Beschreibung
Um 3000 v. Chr. kommt es im alten Ägypten zu einer epochalen Zäsur
in der Geistesgeschichte. Sie lässt den Menschen schlagartig aus
seinen archaischen Bindungen heraustreten und stellt ihn als personale
Entität an den Anfang und ins Zentrum aller Welterfahrung. Die
fundamentale Bedeutung dieser ursprünglichen Entdeckung des Ich
als absoluter Bezugsgröße kann weder altertumswissenschaftlich noch
kulturhistorisch adäquat erklärt werden; sie bedarf der philosophischen
Auslegung.
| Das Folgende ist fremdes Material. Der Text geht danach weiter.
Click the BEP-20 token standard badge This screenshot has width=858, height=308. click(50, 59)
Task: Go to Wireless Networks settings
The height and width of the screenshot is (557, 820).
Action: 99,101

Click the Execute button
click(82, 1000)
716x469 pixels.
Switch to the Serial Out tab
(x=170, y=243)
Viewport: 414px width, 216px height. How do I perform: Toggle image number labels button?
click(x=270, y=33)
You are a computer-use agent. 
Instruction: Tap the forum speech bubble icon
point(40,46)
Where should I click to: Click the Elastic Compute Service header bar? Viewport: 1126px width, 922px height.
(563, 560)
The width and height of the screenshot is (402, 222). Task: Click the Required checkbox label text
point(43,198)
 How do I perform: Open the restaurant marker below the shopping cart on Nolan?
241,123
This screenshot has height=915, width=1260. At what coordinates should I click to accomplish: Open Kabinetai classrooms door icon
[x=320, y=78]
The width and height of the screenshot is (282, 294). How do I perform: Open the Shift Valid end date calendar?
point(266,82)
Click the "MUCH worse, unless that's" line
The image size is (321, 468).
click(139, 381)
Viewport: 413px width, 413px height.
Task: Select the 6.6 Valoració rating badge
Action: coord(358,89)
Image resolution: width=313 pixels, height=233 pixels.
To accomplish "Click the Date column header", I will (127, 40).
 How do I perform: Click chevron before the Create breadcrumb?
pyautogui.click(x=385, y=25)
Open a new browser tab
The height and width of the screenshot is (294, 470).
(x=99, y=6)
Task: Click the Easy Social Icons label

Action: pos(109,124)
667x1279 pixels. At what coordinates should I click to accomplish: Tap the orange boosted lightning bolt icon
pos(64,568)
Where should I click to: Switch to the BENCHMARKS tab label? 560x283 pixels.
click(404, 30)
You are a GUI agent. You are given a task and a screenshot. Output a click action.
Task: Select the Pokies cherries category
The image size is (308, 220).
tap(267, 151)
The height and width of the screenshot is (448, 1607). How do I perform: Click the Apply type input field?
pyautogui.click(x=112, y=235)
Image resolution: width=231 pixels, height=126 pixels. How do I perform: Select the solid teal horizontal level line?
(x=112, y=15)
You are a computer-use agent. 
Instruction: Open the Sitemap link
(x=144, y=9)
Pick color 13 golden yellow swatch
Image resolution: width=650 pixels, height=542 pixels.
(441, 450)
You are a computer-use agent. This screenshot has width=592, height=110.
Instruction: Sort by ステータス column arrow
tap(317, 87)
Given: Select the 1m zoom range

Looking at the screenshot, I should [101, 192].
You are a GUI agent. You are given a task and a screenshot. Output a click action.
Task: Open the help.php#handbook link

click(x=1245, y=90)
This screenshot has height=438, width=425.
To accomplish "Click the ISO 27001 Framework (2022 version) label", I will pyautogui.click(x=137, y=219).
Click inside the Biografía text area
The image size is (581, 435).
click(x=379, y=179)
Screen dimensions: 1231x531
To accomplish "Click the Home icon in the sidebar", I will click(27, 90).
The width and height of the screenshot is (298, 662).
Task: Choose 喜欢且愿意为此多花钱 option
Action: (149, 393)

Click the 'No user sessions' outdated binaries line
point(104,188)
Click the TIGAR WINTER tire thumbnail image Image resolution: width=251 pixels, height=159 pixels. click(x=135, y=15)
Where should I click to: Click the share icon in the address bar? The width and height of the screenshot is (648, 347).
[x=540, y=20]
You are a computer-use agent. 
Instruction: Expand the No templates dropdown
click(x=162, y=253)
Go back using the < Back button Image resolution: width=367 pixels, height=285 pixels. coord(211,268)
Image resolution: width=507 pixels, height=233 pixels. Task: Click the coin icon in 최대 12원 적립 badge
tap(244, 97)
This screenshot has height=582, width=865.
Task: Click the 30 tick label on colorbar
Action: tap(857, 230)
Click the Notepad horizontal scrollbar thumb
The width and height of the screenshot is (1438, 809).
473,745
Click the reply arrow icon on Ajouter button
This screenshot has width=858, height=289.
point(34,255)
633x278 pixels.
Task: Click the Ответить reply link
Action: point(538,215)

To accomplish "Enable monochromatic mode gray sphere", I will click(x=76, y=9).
Die Studie von Lars Jacob konfrontiert die Frühphase
der Formation von Ich-Gedanken, wie sie im Alten Reich sowohl in
der Plastik als auch in textlichen Zeugnissen hervortreten, mit einer
elaborierten Theorie von Selbstbewusstsein, wie sie Johann Gottlieb
Fichte 1794 in seiner Grundlage der gesammten Wissenschaftslehre vorgelegt
hat. Aus dieser konstruierten Perspektive ergibt sich ein neuer
und ungewöhnlicher Blick auf das Menschenbild im Alten Reich und
ebenso auf die fichtesche Konzeption eines ›absoluten Ich‹: Wie hat
sich dieses Ich dort in seiner Geburtsstunde gezeigt? Was hat es bereits
von sich gewusst? Welche Grenzerfahrungen hat es gemacht und
welche Folgerungen daraus für sein Selbstsein gezogen? Die fragende
Rückwendung ist zugleich eine Selbstzuwendung, insofern wir uns im
Spiegel des Beginns wiedererkennen: Wir Ägypter!